Given passage

Legend has it that Gary Kildall, forefather of the modern personal operating system, created the first video game ever to run on the first microprocessor, the 4004, manufactured by a then fledgling company called Intel. He ran his game off a computer he had built around the chip mounted into a briefcase. Kildall would lug his case-computer to meetings (along with a 30-kilo teletype), run the game, and demo the hardware's features to prospective clients.
This happened back in the early seventies, still living memory for many of us. The chip has been preserved for posterity as the iconic device it is. But what happened to Kildall's game? Kildall himself died in 1994 and the game, along with much of his early code, has since been lost. We don't even know what the game-play was like.
What could we have learnt from the work of one of the most brilliant minds of contemporary computer history? What other valuable code has disappeared, carelessly overwritten, summarily erased, or fading away as the magnetic layer on an old floppy disk gradually degrades into dust?
In no way is the loss of software something rare. Quite the contrary: it is the norm. Proprietary code, more often than not, is only preserved as long as it can be sold, or used as an instrument to extort compensation from IP licensing lawsuits. Otherwise, it is expendable for its owners.
Free Software is often created by small groups, sometimes even by individuals, who often develop with limited means and on minuscule budgets. When anything gets in the way of development, even small things such as leaving college and getting a 9-to-5 job, or having a baby, often lead to projects getting abandoned and going dark.

(Dataset entries)
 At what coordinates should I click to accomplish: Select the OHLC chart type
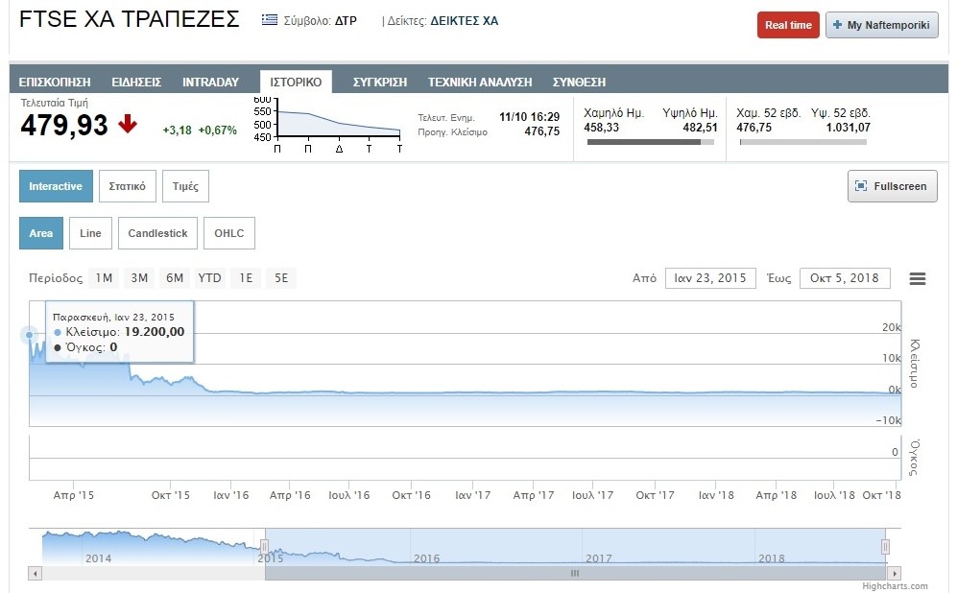tap(229, 233)
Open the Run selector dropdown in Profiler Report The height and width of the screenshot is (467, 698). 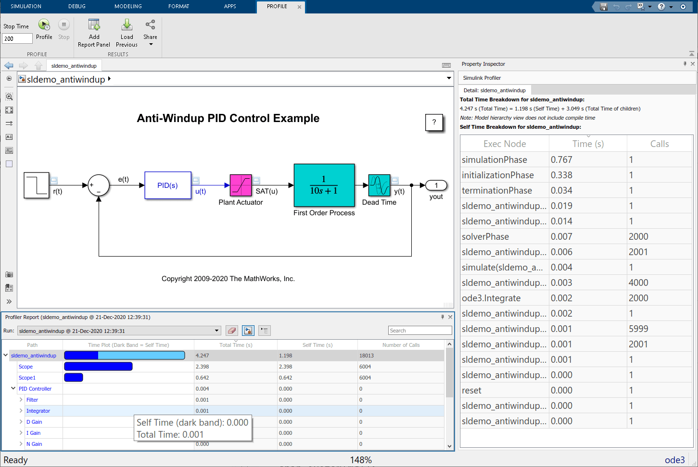[x=216, y=331]
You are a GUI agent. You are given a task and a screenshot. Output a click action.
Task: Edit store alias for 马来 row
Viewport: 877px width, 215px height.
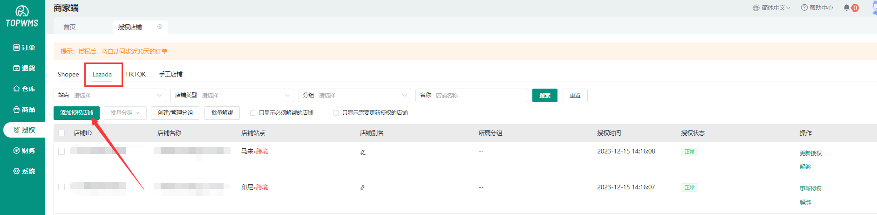click(x=363, y=152)
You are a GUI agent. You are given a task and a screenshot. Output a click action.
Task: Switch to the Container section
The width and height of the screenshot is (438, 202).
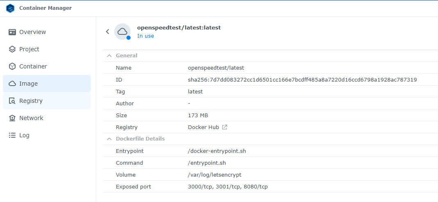click(x=33, y=66)
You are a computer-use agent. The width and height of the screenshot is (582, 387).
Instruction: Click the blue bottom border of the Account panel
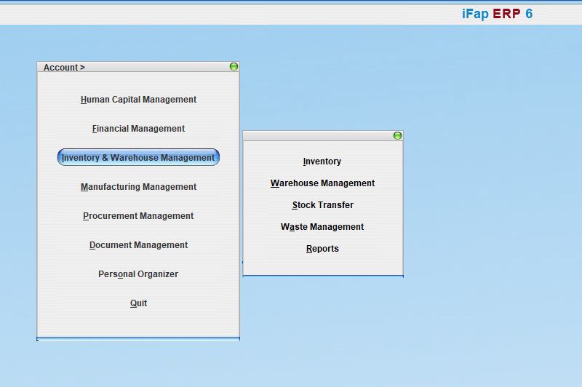[138, 338]
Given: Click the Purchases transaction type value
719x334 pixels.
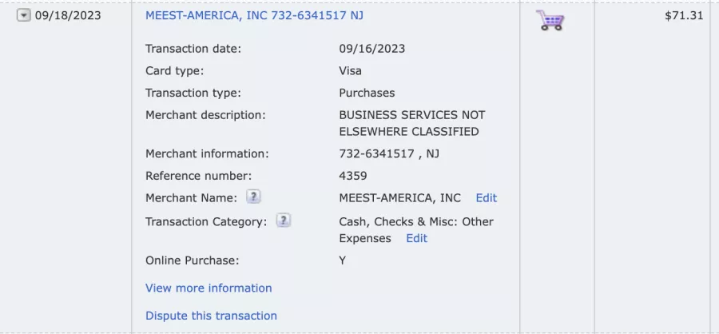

Questions to answer
[a] Reproduce the stretch of the passage on lost software from "In no way is" through "and going dark.".
[b] According to the passage on lost software, in what year did Gary Kildall die?

Answers by task
[a]
In no way is the loss of software something rare. Quite the contrary: it is the norm. Proprietary code, more often than not, is only preserved as long as it can be sold, or used as an instrument to extort compensation from IP licensing lawsuits. Otherwise, it is expendable for its owners.
Free Software is often created by small groups, sometimes even by individuals, who often develop with limited means and on minuscule budgets. When anything gets in the way of development, even small things such as leaving college and getting a 9-to-5 job, or having a baby, often lead to projects getting abandoned and going dark.

[b] 1994